Yemeni people have been fighting on behalf of various militant outfits globally, including in Iraq, Somalia, Afghanistan and Pakistan, for a very long period of time. In fact almost half of the suspected terrorists detained after the World Trade Center bombings and September 11 attacks were of Yemeni origin. Al-Qaeda had every reason to take root inside Yemen, more so, in this conflicting, competing high conscious era.
In 1962, a revolution in the North Yemen ended over 1,000 years of rule by Zaidi Imams, a branch of Shiite Islam, who claimed descent from the Prophet Mohammad in the truest sense of Shiite Islam. Sa’dah was their main stronghold and since their fall from the power the region was largely ignored economically and remains underdeveloped. The Yemeni government has little or no authority in the region.
The modern Shiite militancy in the North has its origin in persistent discrimination of Shiites by Sunni majority in Yemen. At least, that is what is claimed by Shiites in the region and accepted by many parts of non-Islamic world. To tell all the probable readers the truth, this paragraph’s information has its source in Wikipedia.
The once separate countries of the South Yemen and the North Yemen merged amicably in 1990, but the union soured when the Northerners began to monopolize political power and economic opportunity. The war broke out against the dominance of the Northerners in 1994 but Northern forces crushed the breakaway movement brutally. There has been growing dissent formally against the dominance of the North since then and there is growing popular demand for separation and secession from the North in the South.
The proposed federalism in Yemen should be viewed in view of attempts by Yemeni authorities to address solving the above mentioned problems, almost all home grown. The most urgent requirement of Yemeni society is to contain secessionist demands in the South. The agreed Northern regions are Azal, Saba, Janad and Tahama while the Southern ones include Aden and Hadramawt.
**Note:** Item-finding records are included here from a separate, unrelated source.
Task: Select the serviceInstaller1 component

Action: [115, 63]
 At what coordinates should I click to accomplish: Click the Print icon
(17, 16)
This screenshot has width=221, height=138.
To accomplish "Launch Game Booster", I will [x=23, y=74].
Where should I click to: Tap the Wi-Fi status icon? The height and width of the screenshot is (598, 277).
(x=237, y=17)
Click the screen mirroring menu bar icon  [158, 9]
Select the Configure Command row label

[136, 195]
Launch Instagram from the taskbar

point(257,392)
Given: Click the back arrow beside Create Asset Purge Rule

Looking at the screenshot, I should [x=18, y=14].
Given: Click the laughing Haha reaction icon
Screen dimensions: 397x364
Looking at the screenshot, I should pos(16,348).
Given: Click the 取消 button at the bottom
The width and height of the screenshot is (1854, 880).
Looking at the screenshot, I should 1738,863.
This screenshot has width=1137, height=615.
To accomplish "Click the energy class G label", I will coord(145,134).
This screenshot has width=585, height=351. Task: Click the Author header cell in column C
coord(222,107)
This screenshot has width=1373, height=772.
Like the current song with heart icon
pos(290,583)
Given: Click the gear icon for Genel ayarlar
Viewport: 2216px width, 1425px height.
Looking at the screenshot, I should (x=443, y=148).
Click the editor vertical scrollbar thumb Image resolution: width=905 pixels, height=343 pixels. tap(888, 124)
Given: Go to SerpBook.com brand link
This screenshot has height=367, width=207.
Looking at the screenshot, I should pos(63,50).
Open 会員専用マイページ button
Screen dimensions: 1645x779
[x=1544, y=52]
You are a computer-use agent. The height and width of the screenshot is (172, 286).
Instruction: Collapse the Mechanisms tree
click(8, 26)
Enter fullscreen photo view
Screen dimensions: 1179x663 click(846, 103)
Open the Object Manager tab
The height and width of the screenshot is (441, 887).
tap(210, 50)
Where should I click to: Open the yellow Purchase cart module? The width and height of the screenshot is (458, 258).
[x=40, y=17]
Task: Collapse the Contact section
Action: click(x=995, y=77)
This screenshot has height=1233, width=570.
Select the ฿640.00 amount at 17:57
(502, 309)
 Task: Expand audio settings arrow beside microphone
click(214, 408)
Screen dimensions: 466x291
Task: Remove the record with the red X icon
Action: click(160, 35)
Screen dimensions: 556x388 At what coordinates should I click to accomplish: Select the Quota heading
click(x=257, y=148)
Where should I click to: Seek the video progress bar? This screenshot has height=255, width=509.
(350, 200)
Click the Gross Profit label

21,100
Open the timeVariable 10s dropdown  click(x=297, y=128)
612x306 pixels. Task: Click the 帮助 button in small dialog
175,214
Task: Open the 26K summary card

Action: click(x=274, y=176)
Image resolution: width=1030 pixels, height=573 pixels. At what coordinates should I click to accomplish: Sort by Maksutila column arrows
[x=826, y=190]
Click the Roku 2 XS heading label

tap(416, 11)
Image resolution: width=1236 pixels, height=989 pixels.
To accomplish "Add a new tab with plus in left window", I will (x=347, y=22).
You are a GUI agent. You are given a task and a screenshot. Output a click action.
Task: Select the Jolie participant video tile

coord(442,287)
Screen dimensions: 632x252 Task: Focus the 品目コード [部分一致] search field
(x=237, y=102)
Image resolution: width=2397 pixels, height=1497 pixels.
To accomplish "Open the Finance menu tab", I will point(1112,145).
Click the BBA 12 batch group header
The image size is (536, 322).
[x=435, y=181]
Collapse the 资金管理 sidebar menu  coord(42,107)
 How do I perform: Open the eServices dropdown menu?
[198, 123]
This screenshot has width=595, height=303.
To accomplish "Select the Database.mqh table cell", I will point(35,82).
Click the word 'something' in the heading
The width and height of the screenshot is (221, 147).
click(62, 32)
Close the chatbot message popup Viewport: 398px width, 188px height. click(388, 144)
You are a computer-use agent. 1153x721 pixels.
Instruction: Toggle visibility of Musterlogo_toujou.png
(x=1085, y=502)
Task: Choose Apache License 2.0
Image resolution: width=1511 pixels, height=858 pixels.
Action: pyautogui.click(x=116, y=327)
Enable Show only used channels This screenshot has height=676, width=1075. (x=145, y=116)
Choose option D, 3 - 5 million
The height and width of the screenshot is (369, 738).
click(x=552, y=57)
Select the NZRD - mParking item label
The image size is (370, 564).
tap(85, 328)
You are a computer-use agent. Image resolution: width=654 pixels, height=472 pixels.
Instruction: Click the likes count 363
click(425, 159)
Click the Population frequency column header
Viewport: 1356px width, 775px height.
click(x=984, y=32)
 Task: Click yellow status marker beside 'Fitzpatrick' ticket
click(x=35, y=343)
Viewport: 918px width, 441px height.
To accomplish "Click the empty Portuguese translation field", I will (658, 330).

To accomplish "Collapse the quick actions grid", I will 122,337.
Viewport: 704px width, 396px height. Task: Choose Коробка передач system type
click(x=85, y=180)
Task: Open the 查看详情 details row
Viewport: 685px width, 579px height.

The decision may have implicit or even explicit American hand, notably, hands of some of the US Congressmen and Congresswomen. As expected separatists in the South Yemen have rejected supposed ‘more autonomy’ to the region and have sworn to go ahead with their demands of freedom from the North.
The federalism would be a great leap forward in attempting to establish democracy and the required institutions in Yemen. In ideal federalism, both Union and its subunits remain powerful. The Union does not loose anything by devolving many powers to states. In fact, it may gain as a consequence. Only thing is that in best of the conditions, the very basis of a federal state is based on huge production, equitable consumption and expansion of economy and the state.
Sure, such things do not apply in Yemen; in fact in none of the troubled Islamic states, yet federalism can be tried as a substitute for rising amorphousness in Islamic states in the forms of increasing inter-sectarian conflicts, regional divides, religious disputes and conflicts over the status of females, apostates and atheists.
The news should be welcomed by all troubled nations in the region as federalism allows separate laws for different people as per the requirement of the time whenever such are urgent and necessary, while the Union remaining strong for most of the times. In this particular case such would lead to divisions of Yemeni people into known and possible aspired territories; various demographics somewhat secluded and protected by geography. Such could reduce various demographic divides and many state-conflicts.
Federalism, in adapted and localized forms and not definitely derived from Americanism, is the best way to suit people in the Middle East. Even the rich Saudi Arabia should consider applying it within the nation in spite of its absolute monarchy. The Saudi monarchy itself can make separate laws for different people of different sects, religions, genders and even nationalities in absence of any independent lawmaking institutions.
It can also invest in creating regional majorities. As a matter of choice the Saudi state can create a ‘junk state’, where all non-conformists can live together rather peacefully after eliminating any possible threat to the state.
But to make it effective, the federalism in Yemen and elsewhere in the Middle East and the North Africa should have teeth and the powers; legislative, executive and administrative, should be spread and shared among all partitions of the state. ‘Laws as suitable to the minds and bodies of the people’, should be the dominant theme in the Middle East and the North Africa. Universality and secular convergence have meaning too though they should be tried with utmost caution.
As a summary, federalism may have power to conquer psychology but increased power of the region and increased awareness of the people may make it equally ineffective in dealing with big armed insurgency. In fact federalism can be tried in Islamic world where there is a lack of state institutions and infrastructure and dominance of tribal culture. What is must is to assert and accept the power of commonality of Islam and its Unitarianism.
The Islamic states, those which apply federalism under suitable conditions, would be better advised not to assert too much power of guns and other statecrafts but instead they should choose careful soothing words, believe in rightful deeds and insist on bonding among people.
It looks a bit emotive but that is what is the need of hour in this increasingly chaotic and destabilizing part of the Islamic world. If tried appropriately, federalism can succeed in Iraq, Pakistan, Afghanistan, Egypt, Syria, other than in Yemen and obviously in the Saudi Arabia.